Project description
How robots can offer personal support
Robots are increasingly helping in education and healthcare, but their interaction with humans can be challenging. While fostering emotional connections is essential, the question of why people would want to befriend robots remains underexplored. The ERC-funded ROBOT-BOND project will bridge the knowledge gap in human-robot bonding by integrating insights from multiple disciplines into a cohesive model. This model will explain individual differences relating to robots and identify when robots can or cannot offer personal support. The project will focus on how people process information from real-life and media sources and the effects of emotional states and relevant needs. It will apply a multi-method approach comparing autonomous social robots in different roles over time, using new measurement tools and Bayesian statistics.
Objective
Robots are rapidly entering the human arena as social entities to support education and healthcare where human resources fall short. The ease and naturalness with which humans interact with social robots forebode a high potential but also present new scientific challenges. I see a paradox of nt wanting to emulate humans in robots but still create the human feel in connectedness.
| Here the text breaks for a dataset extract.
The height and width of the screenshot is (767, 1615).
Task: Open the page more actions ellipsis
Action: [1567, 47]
Ample research has been done in engineering, design and computer sciences, yet, the question from a human perspective is understudied: Why would one be willing to befriend such a thing? While building affective relationships is crucial to prolonged human-robot interaction, no encompassing theory exists that explains how, why, and when humans would bond with robots.
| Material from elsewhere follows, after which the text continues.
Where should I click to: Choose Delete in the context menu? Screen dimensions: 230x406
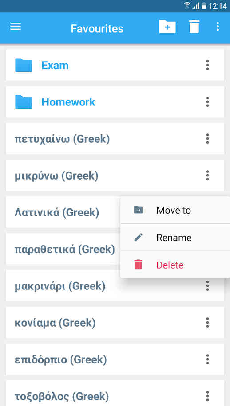(175, 265)
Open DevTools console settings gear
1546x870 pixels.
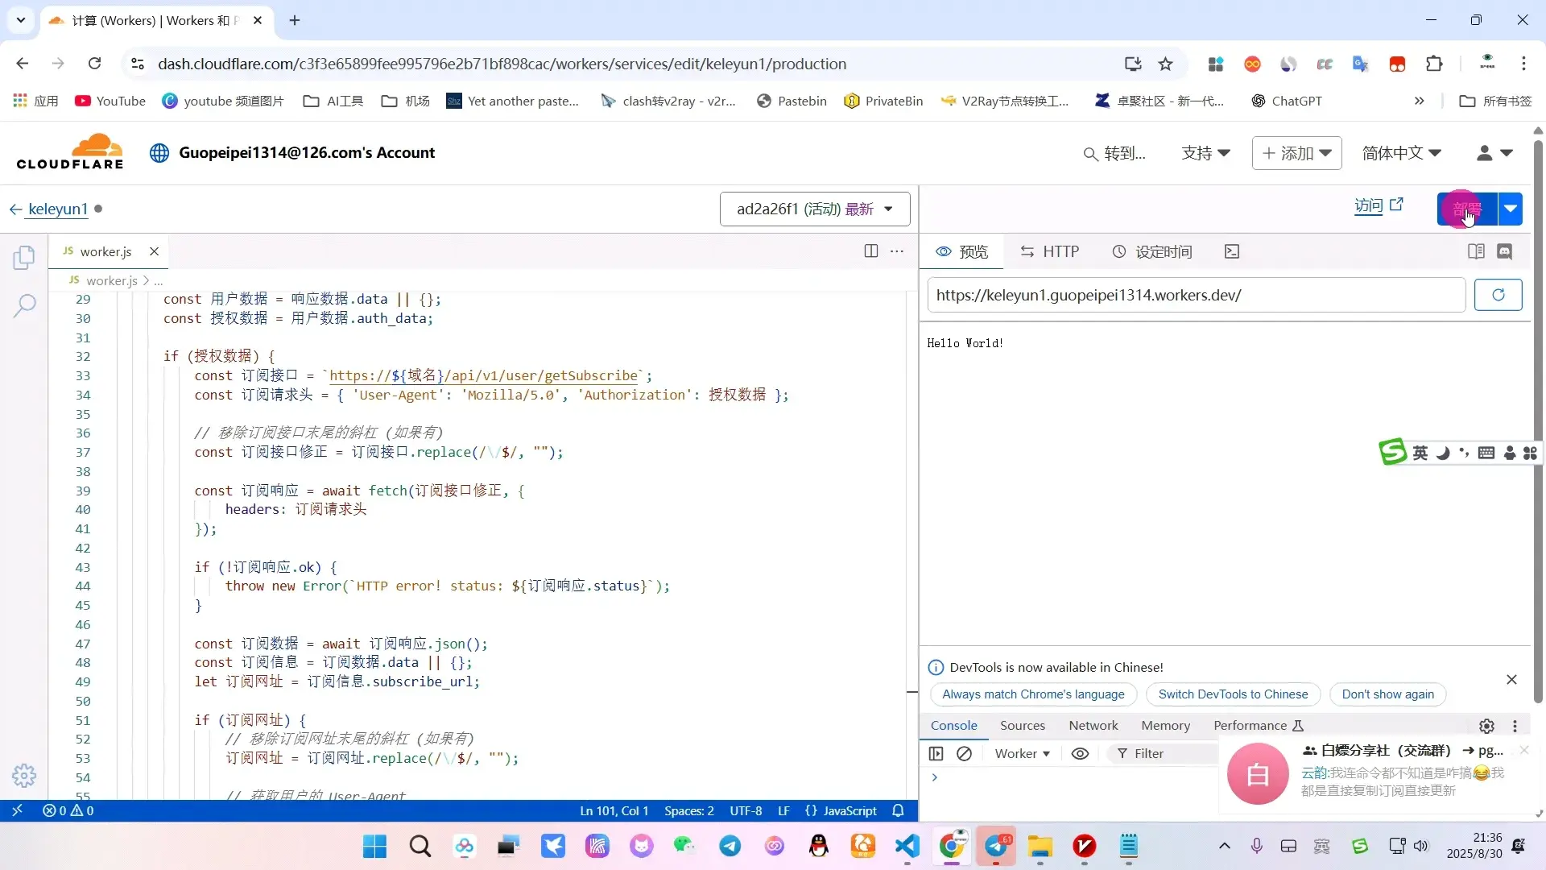point(1486,726)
My aim is to fill this knowledge gap and unravel the paradox, by bridging the fragmented multi-disciplinary knowledge in a novel cross-disciplinary and integrative model of Human-Robot Bonding, explaining how and why people differ in relating to robots and when robots can (not) provide personal support. My model identifies key propositions underlying bonding with robots and elucidates how people process reality- and media-based information, explicate the role of emotional states, relevant needs, and affordances, empirically examined through varying communication contexts.
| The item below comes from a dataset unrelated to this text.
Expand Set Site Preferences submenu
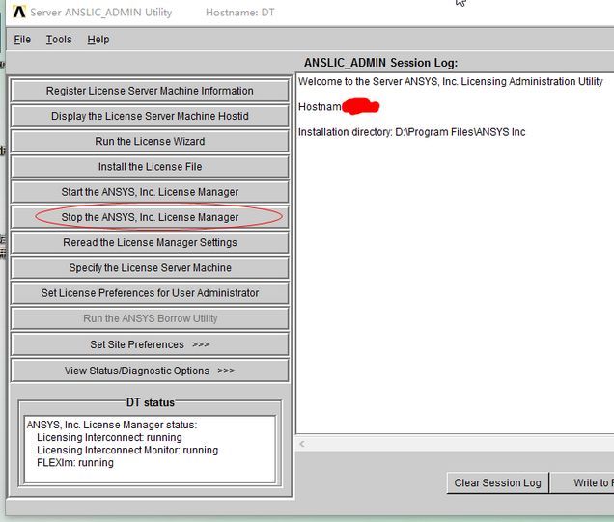614x522 pixels. pos(150,344)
My advantageous multi-method approach pairs fundamental with in-situ research, tests my model in lab-studies (WP1) and the real world: in education (WP2&3), healthcare (WP4), and therapy (WP5). It uniquely compares autonomous social robots in different roles in longitudinal designs with new psychometrically sound measurement devices and Bayesian statistics, to bring required methodological innovations to the field. Results complement and integrate current perspectives on robots, enrich the understanding of communication, and has potential ground-breaking implications for science nd society (WP6), envisioning expansive applicability of communication robots.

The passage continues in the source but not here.